The Second Amendment Foundation won an injunction this week against a New Mexico law that had restricted concealed weapons permits only to citizens, and it went to court in Nebraska to try to halt a similar law there.

It’s the intersection of two of the hottest political issues right now: immigration and gun rights.

“There’s an equal protection issue here that people residing in the United States legally should enjoy the same protections that we have as citizens — specifically the right of self-protection,” said Dave Workman, spokesman for the Second Amendment Foundation, based in Bellevue, Wash.

In the New Mexico case, a federal court Monday enjoined the state’s law, saying that there is no compelling reason for the state to discriminate against noncitizens in the case of gun ownership.

“The citizenship requirement is overinclusive; it encompasses a large number of noncitizens who, by virtue of their status alone, pose no greater risk of harm to public safety,” Judge M. Christina Armijo wrote.

In an odd twist, noncitizens in New Mexico were allowed to carry firearms in the open. It was only concealed permits where they were treated differently.

New Mexico Attorney General Gary K. King’s spokesman declined to comment on the injunction, saying the office has not had enough time to digest the judge’s move.

“Since the matter is ongoing, it is not yet appropriate for us to publicly discuss the case,” said spokesman Phil Sisneros.

The Nebraska challenge, which the Second Amendment Foundation also filed this week, covers much of the same ground. In that case, the group sued on behalf of 68-year-old Carlos Nino De Rivera Lajous, a Mexican citizen who has been a legal resident in the U.S. since 1990.

Nebraska Attorney General Jon Bruning was named the chief defendant in the lawsuit. His spokeswoman, Shannon L. Kingery, said he has no choice but to defend the law.
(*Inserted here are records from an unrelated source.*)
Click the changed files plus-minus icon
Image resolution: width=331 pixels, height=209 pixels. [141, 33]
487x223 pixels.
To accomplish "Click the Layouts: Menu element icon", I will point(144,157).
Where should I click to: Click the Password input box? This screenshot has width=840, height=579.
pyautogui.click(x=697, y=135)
“Attorney General Bruning is a staunch supporter of 2nd Amendment rights. However, he is tasked to defend all laws passed by the Nebraska Legislature and he will do so,” she said in an email to The Washington Times.
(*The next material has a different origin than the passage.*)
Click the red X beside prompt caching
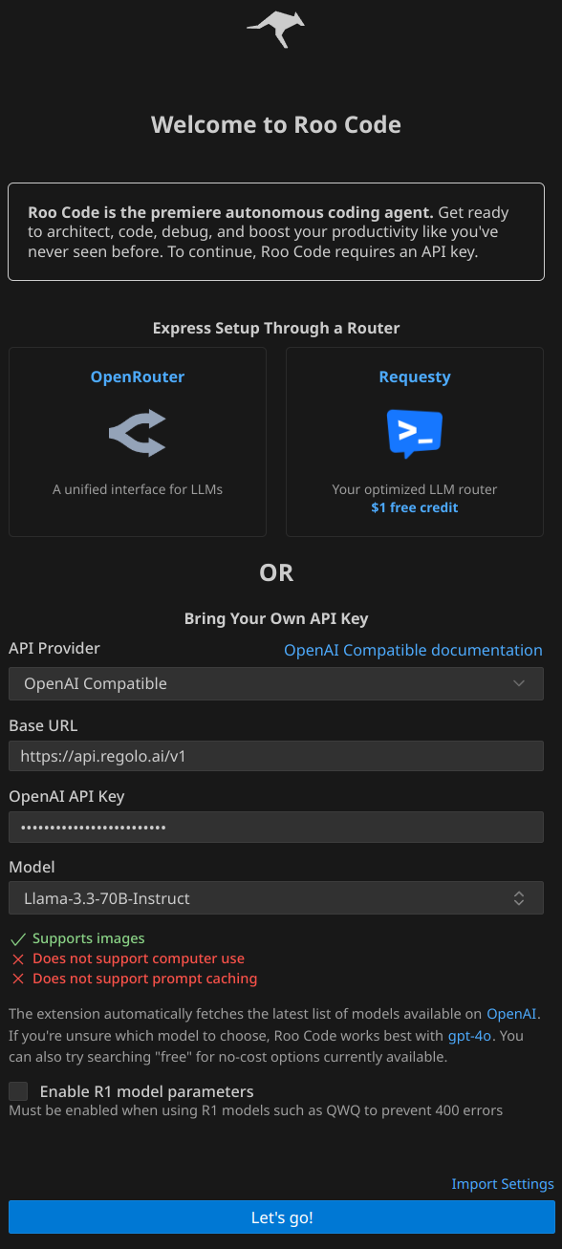This screenshot has height=1249, width=562. (x=17, y=979)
The intersection between gun rights and immigration has created some interesting partnerships and divisions.

In fact, gun-rights groups used to be split on the matter, with the National Rifle Association in 2011 backing a challenge to a South Dakota law that treated citizens and noncitizens differently, while Gun Owners of America disagreed.

During that debate, Gun Owners of America Executive Director Larry Pratt told Fox News that states should have the right to decide who can carry concealed weapons.

“If the guy wants to enjoy the full benefit of residing in the United States, become a citizen. He’s been here for 30 years, what’s he waiting for?” Mr. Pratt told the website, adding that he suspected the American Civil Liberties Union was trying to carve an opening for illegal immigrants to obtain concealed-weapons permits.

But Michael Hammond, general counsel for the gun owners’ group, told The Washington Times on Tuesday that the organization now supports equal concealed-carry gun rights for legal immigrants.

It’s not clear how many states still treat noncitizens differently in their gun laws.